Pull every line that includes the word "agent" out of the data below and copy it.

§ INPUT RECORDS
______
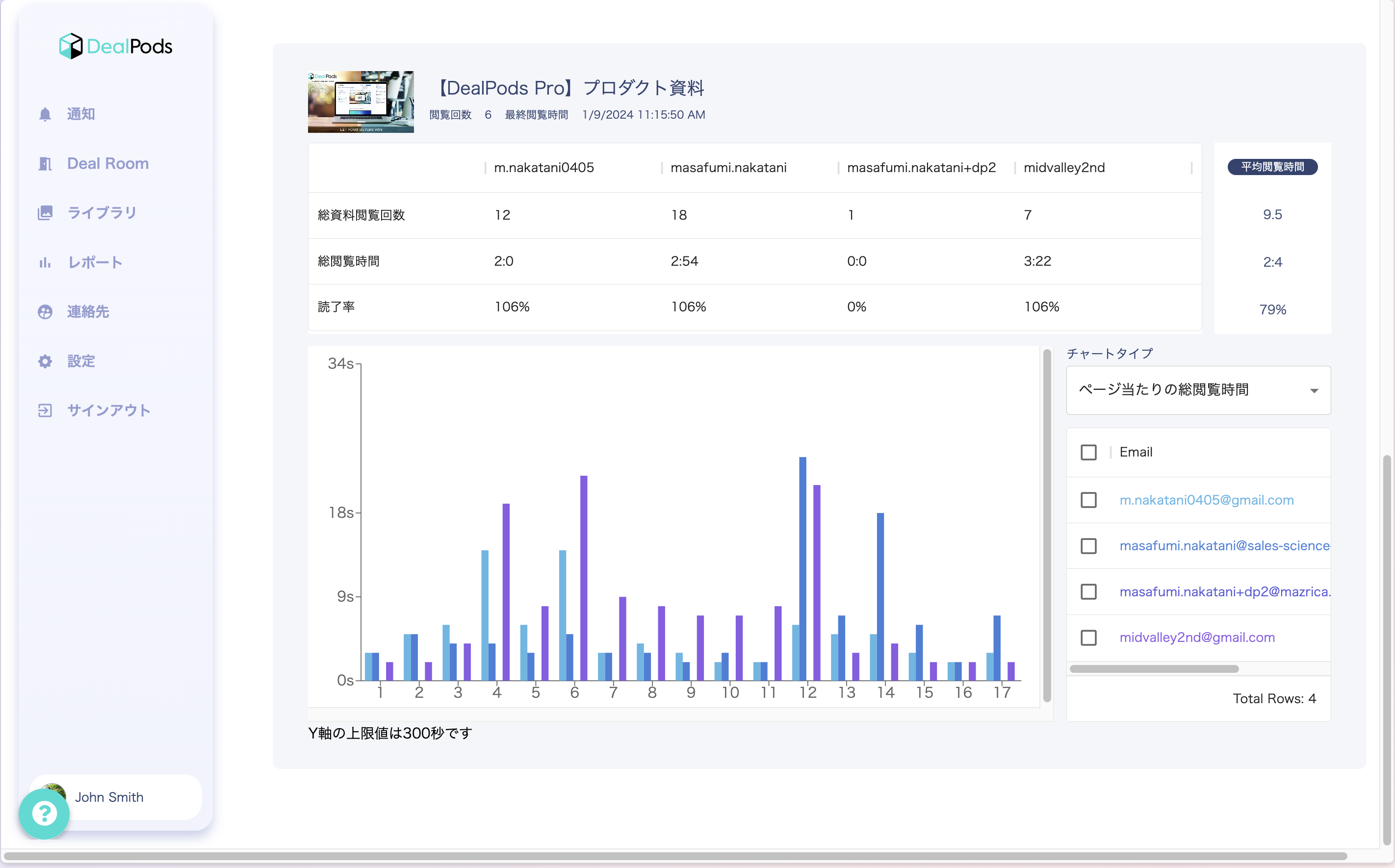Viewport: 1395px width, 868px height.
Task: Open Deal Room panel
Action: tap(108, 163)
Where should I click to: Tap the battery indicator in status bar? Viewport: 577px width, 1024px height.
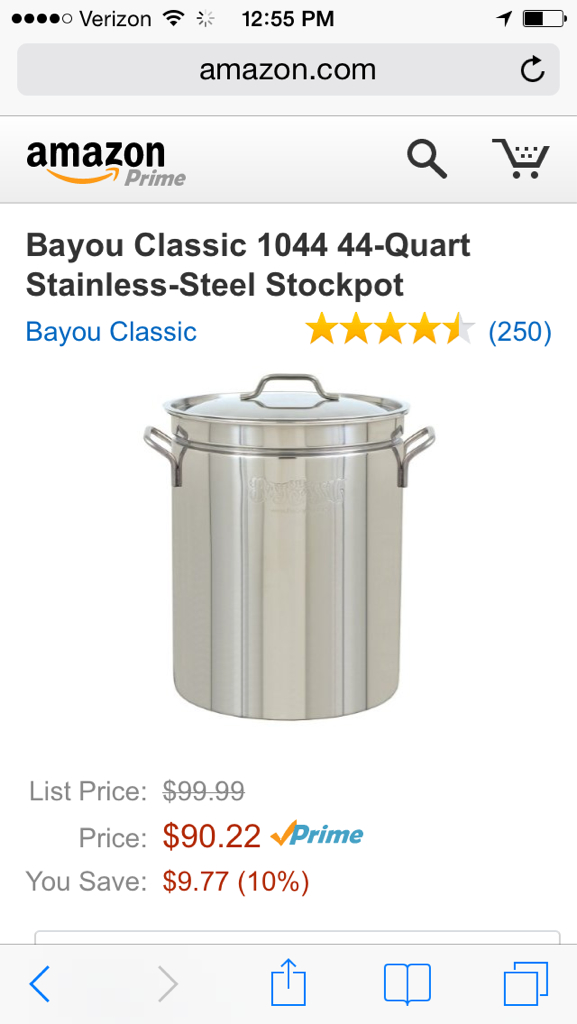click(x=544, y=19)
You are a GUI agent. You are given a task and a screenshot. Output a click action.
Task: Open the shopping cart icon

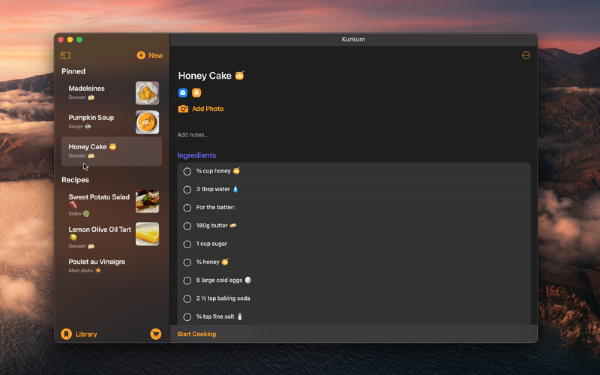[155, 334]
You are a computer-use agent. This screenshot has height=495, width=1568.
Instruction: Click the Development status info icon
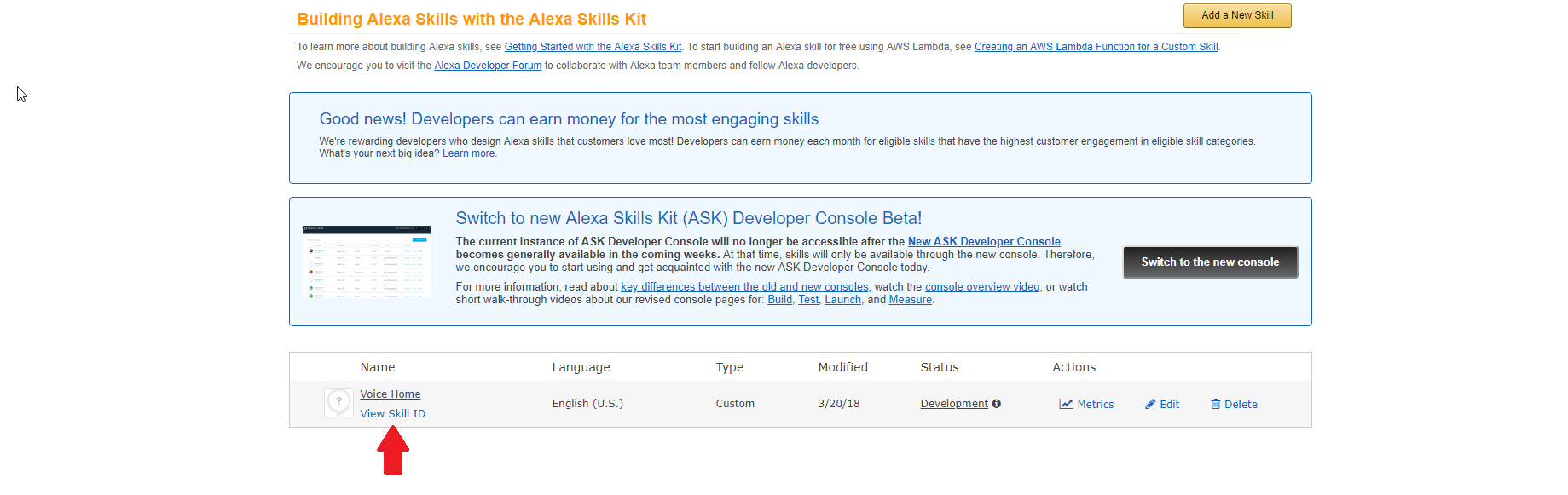click(996, 404)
______
§ EXERCISE RESULT
You are a GUI agent. You are given a task and a screenshot. Output a click action.
You are a computer-use agent. This screenshot has height=495, width=1568.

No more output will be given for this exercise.